Fonte: http://www.marcofolio.net/other/15_cool_word_illusions.html
Essa imagem também serve para exemplificar a comprovação do psicólogo David
Marr (2010), ao afirmar que quando usamos um referencial de alinhamento para
reconhecer uma forma que esteja representada em outra posição que não seja a dos
eixos cartesianos x e y, não conseguimos identificá-la facilmente. Esse sentido de
orientação também foi analisado pelo psicólogo Irvin Rock (1984) que, por meio de
testes e estudos referentes a formas geométricas iguais posicionadas em diferentes
arranjos, constatou que nos guiamos com uma orientação norte – sul, leste – oeste.
O que é particularmente intrigante sobre figuras ambíguas é que é possível vê-las
de maneiras diferentes, e que as distintas possibilidades podem ser corretas, não
existindo uma razão para a mente escolher uma em detrimento da outra. A percepção
do inconsciente cognitivo é capaz, portanto, de dar não só um palpite, mas vários
outros diferentes, sem que a consciência perceba que isso está acontecendo.
4
Conclusão
Quanto mais se aprende sobre o cérebro, mais parece que a "realidade" é de fato uma
construção mental. Durante o processo de percepção, cria-se uma imagem completa.
Não se trata, então, de uma impressão passiva e, sim, de uma combinação de
elementos sensoriais com uma organização ativa da mente, de modo a formar uma
experiência coerente.
Figuras ambíguas fornecem algumas hipóteses para entender o que se passa no
cérebro, sendo úteis para “desconstruir” o processo de percepção. Podem, assim,
fornecer uma “janela” para entender como percebemos o que está em nosso entorno e
como funciona o cérebro e os processos correlatos, relacionados à atenção visual e à
capacidade de representar graficamente.
As ilusões também permitem reconhecer que o ser humano tem a aptidão de
continuar a criar novas formas e possibilidades para resolver um mesmo problema.
Servem para reforçar o argumento de que a consciência humana tem a competência
de ir além da adivinhação que o nosso inconsciente cognitivo nos proporciona e
podem ser usadas para o desenvolvimento cognitivo com ênfase no ‘pensamento
visual’ e na criatividade.
Referências
ARNHEIM, Rudolf. Visual Thinking. Los Angeles: University of California Press. 1997.
BONO, Edward de. The Mechanism of Mind. 8th edition. Ed. V. H. T. James. London:
J. & A. Churchill, 1968.
GALTON, Francis. Inquiries human faculty and its development. London: J.M. Dent
& Company.1883.
HELMHOLTZ H von. Treatise on Physiological Optics. New York:Dover; 1910.

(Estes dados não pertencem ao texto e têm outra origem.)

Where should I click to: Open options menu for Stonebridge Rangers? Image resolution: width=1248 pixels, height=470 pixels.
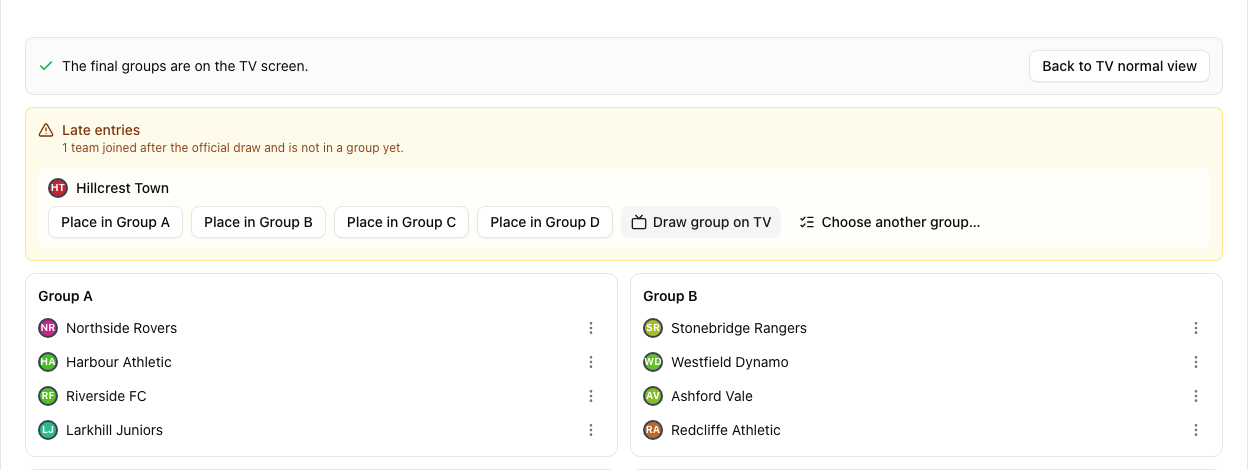1196,328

KOSSLYN, Stephen. Image and Brain: The Resolution of the Imagery Debate.
Bradford Books , EUA. 1996.
MARR. David. Vision. A Computational Investigation into the Human
Representation and Processing of Visual Information. The MIT Press. Foreword by
Shimon Ullman, afterword by Tomaso Poggio. 2010.
ROCK, Irvin. Perception. New York: Scientific American Books, Inc. 1984.